Saturday, August 11, 2012

Hope Only Appears to Slumber

What IS a poor boy to do? He runs around in the garden, he feeds the birds, he reads, he loosens the knots, he listens.
And he buys books, like this, John Baker's 'Cottage by the Springs', Phoenix House, London, 1961.
A London bookseller and publisher, of far greater attainment than I, John Baker found his escape in Wiltshire, renovating a ruined cottage, and building around it a garden in wet ground.
I am listening to Townes van Zandt, the Texan country/folk music singer, born the same day as my mother...
...and I am collecting flowers, whether they may be from out of another time, or from here, where the winter is giving us spring already.
A certain doggy, of course, needs to recline after a cold day's exertion. "Zara," Faisal said, "tuck your paws under some Texan sound, and dream of springs springing up, and some flighty birds needing to be chased."
John Baker is here "recalling a country experience in which, under the wide arc of the sky, the time and the place and the man combined to create an idyll which may find an echo in many a townsman's heart." THIS townsman, and his doggy, with hearts we hope will keep expanding, hear a song of  hope for all of the world, that for all of its residents, protection and renewal will be given.


  1. Hello Faisal:
    Whether it be a cottage by the springs or an apartment by the river or a bungalow by the beach, home is where the heart is. It is such a blessing in life if one can find a place which truly makes one feel completely 'at home' and where one can make one's own little Eden.

    How cleverly you have reflected the colours of the book cover with the various elements which you have used to illustrate your post. It all has a wonderfully 1950s feel to it, a time which we consider was when people lived more simply and pleasures were appreciated in even the smallest of things. Perfect!

  2. Faisal, I am not familiar with John Baker, however it sounds like the perfect book for one eager to head out into spring. I am beginning to collect my own winter reads. I find reading about others gardening experiences during the late winter months satisfies my eagerness to escape outside.

    So many objects in your compositions to send my thoughts swirling. Sweet Zara under her blanket dreaming of birds.
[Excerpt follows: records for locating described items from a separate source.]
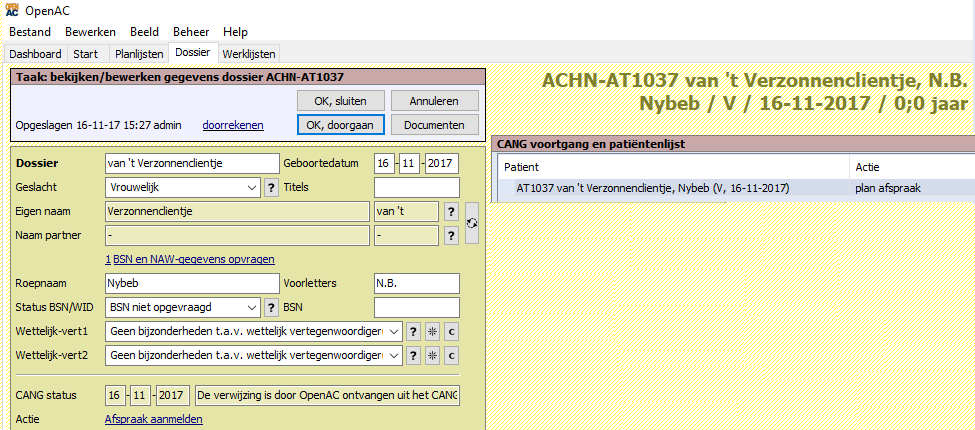Screen dimensions: 975x430
Task: Click the help icon next to Geslacht
Action: pos(271,187)
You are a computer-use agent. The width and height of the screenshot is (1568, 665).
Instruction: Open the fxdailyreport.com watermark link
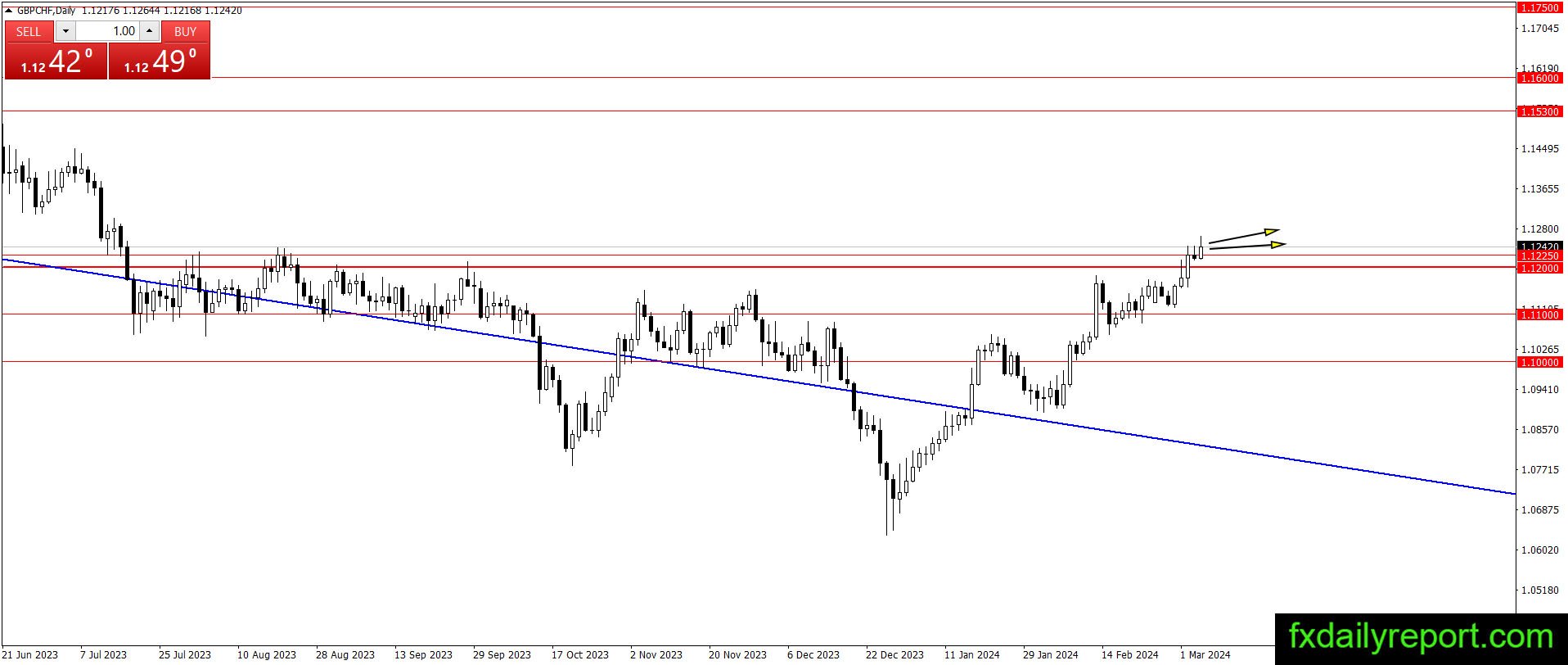pyautogui.click(x=1421, y=636)
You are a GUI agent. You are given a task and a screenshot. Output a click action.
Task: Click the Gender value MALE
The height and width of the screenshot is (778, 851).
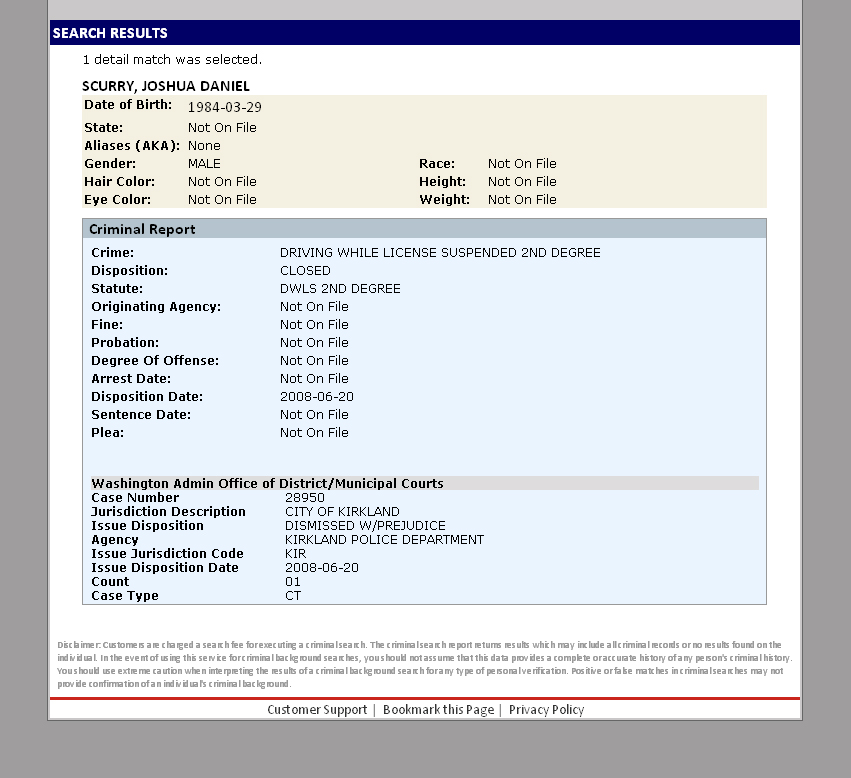[204, 164]
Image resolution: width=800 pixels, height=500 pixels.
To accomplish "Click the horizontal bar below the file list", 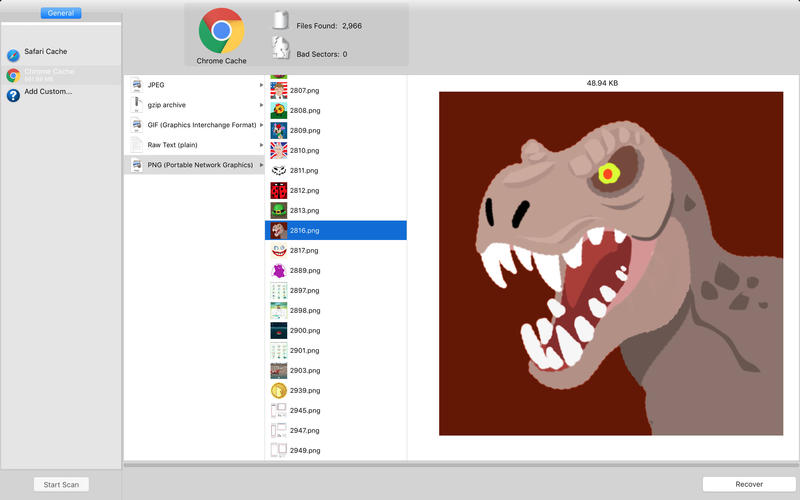I will (461, 465).
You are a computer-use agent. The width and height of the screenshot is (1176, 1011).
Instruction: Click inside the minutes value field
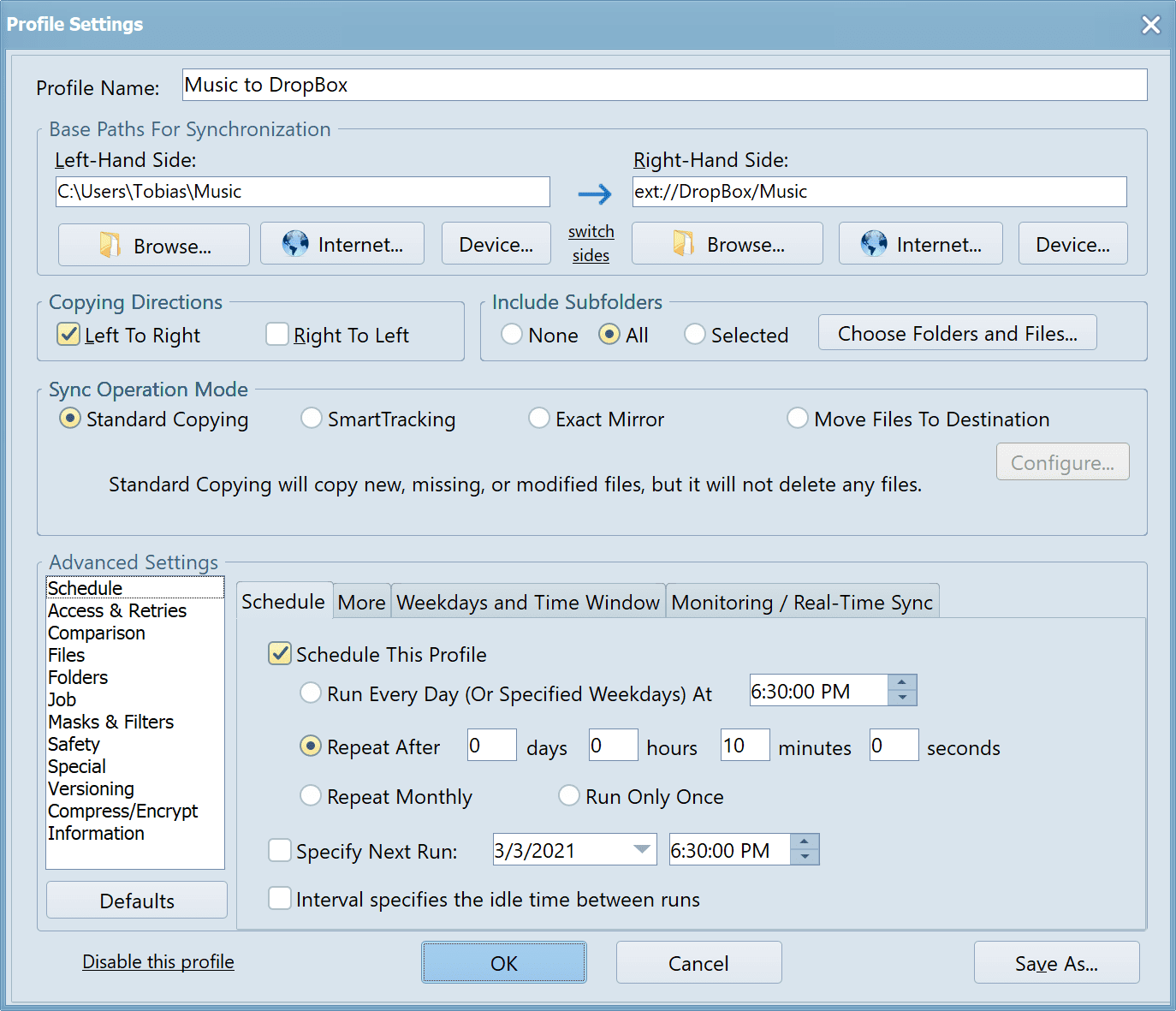click(x=744, y=745)
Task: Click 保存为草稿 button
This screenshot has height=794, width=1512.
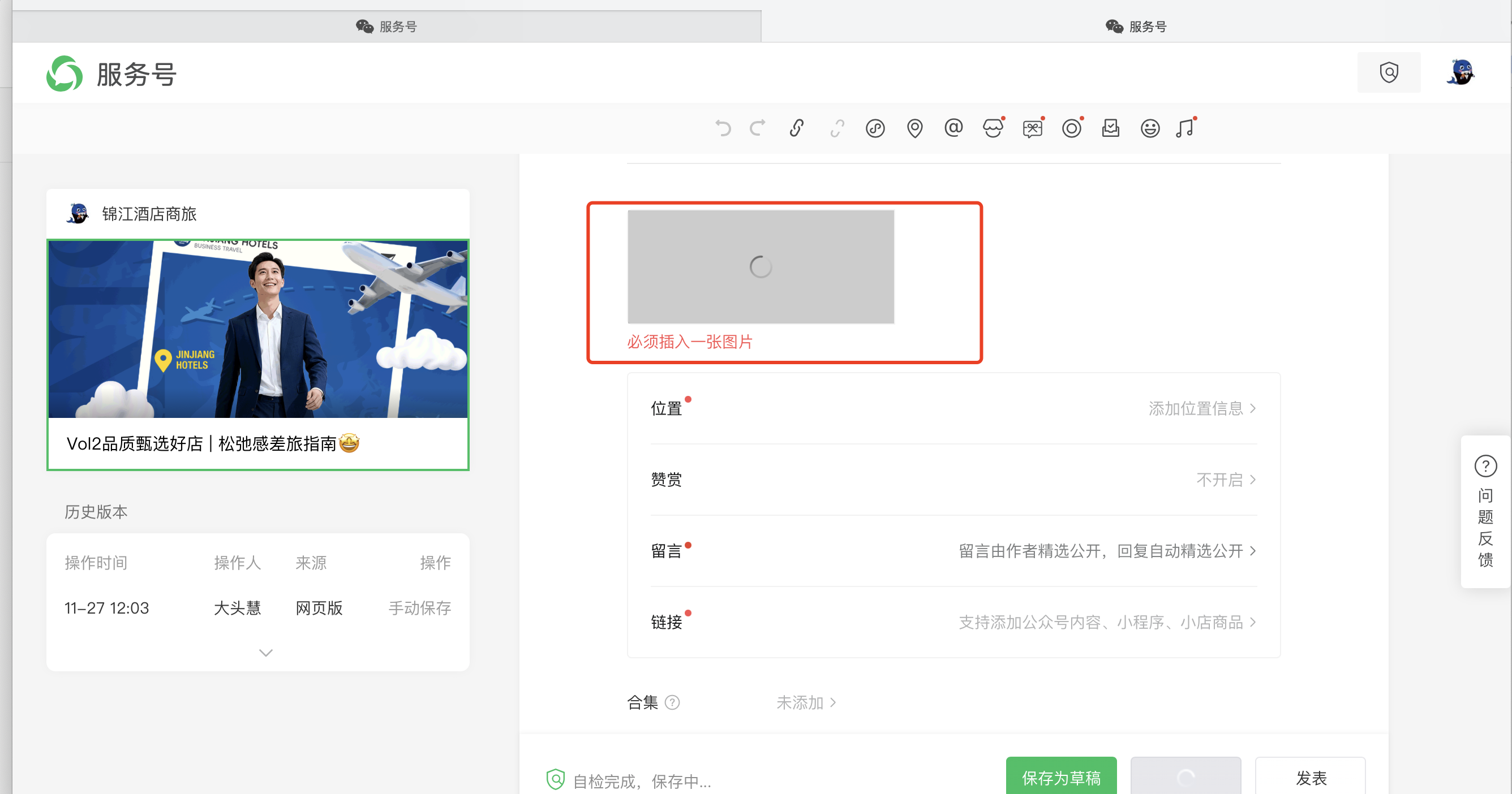Action: tap(1061, 778)
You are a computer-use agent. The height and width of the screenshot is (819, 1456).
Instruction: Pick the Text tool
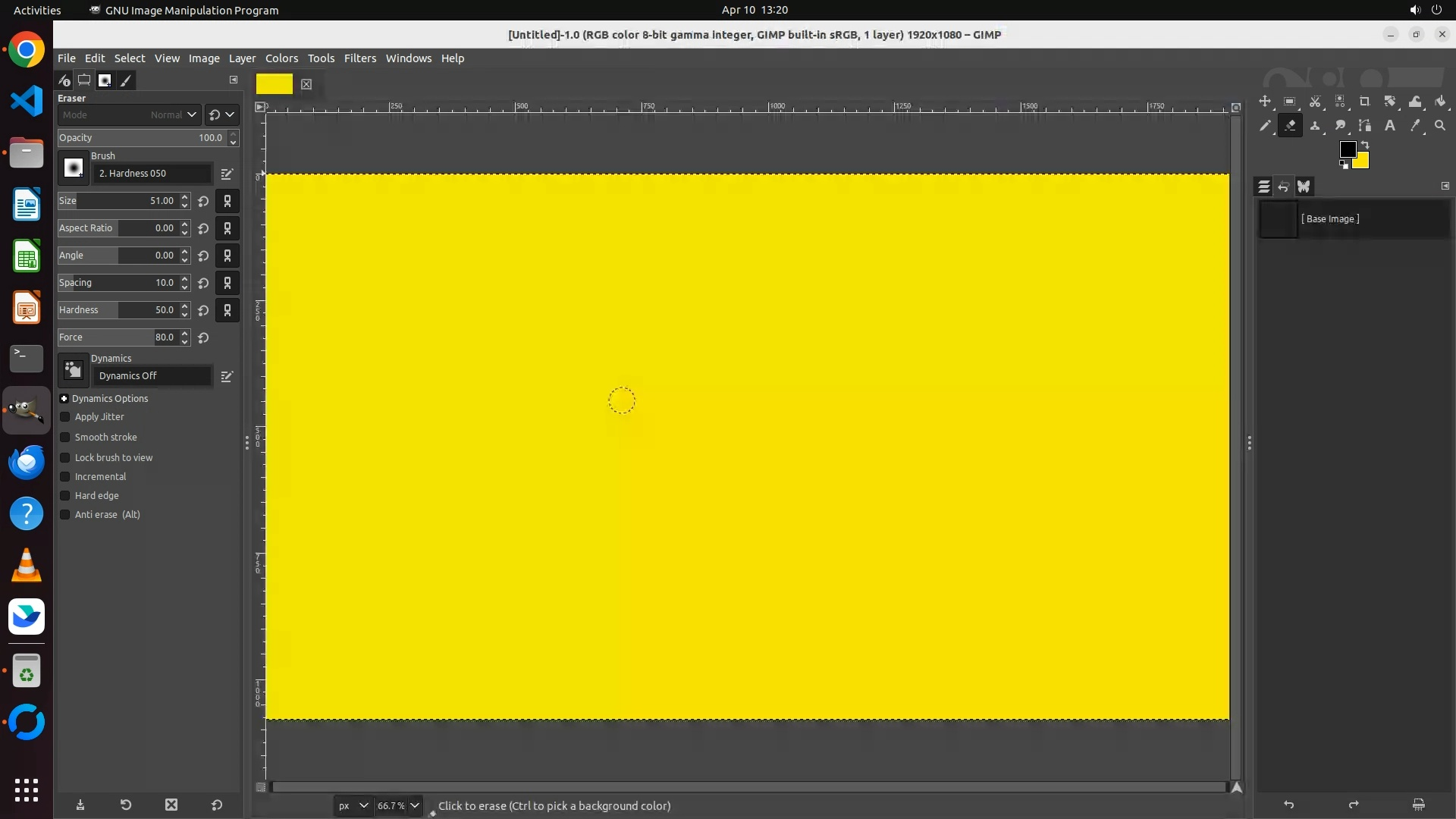pyautogui.click(x=1390, y=126)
Here, her thoughts would be of squirrels.

    Enjoy your weekend as you look forward to the season change.

    1. Bonnie, there's nothing better, for Zara, than chasing the blackbirds that proliferate.
      We have no squirrels, but we have possums, their Antipodean equivalent. As luck would have it, they are out and about when Zara is lost in sleep.
      Bonnie, every single word of yours is appreciated.
      May your own weekend be beautiful, lovely Bonnie.

  3. Hello Jane and Lance,
    my idea of 'home' is yet conceptual, although I have a talent for being at home wherever I am.
    I doubt I am clever. I hope to be able to absorb all that is around me, and that includes some very beautiful people such as yourselves.
    The 1950s, to me, were a time of great hope and I'm extremely grateful to have been born then, when the whiff of a better world got into my nostrils.

    1. another fifties child. Perhaps that is why those colours and textures appeal to me. The clam shell is pewter?

    2. Hello, Diana. Yes, the shell is pewter, from Portugal. Thankyou. Certain colours and smells and feelings just get under your skin, don't they? All the best to you!

  4. Seems like that particular "old boy" is spending his time in such a lovely way.
    Running around in the garden, feeding the birds, reading are becoming rare luxuries these days.

    Not to mention listening

    Enjoy dear Faisal : )

  5. This old boy doesn't get to run around in the garden all day, every day, but yes, it keeps me sane!
    Thankyou for your comment, Demie.

  6. If this is what a 'poor' boy does, he isn't poor at all. His life is enviable. Particularly as he still has his lovely companion slumbering under the blanket.

    1. Friko, there's no such thing as poverty. There is only how we feel inside. I have lived most most of my life alone, with doggies or a puss-cat, and that sustains me more than the company there may be, speculated, out there.
      Even on a strict budget.
      Less is more.

  7. i love and trust the hope you and zara share. the books looks to be a treat.

    1. Zara's my sister. I don't mean that for real. I mean, like you would know, there's a connection with a life in my own ambit. The littlest things mean most.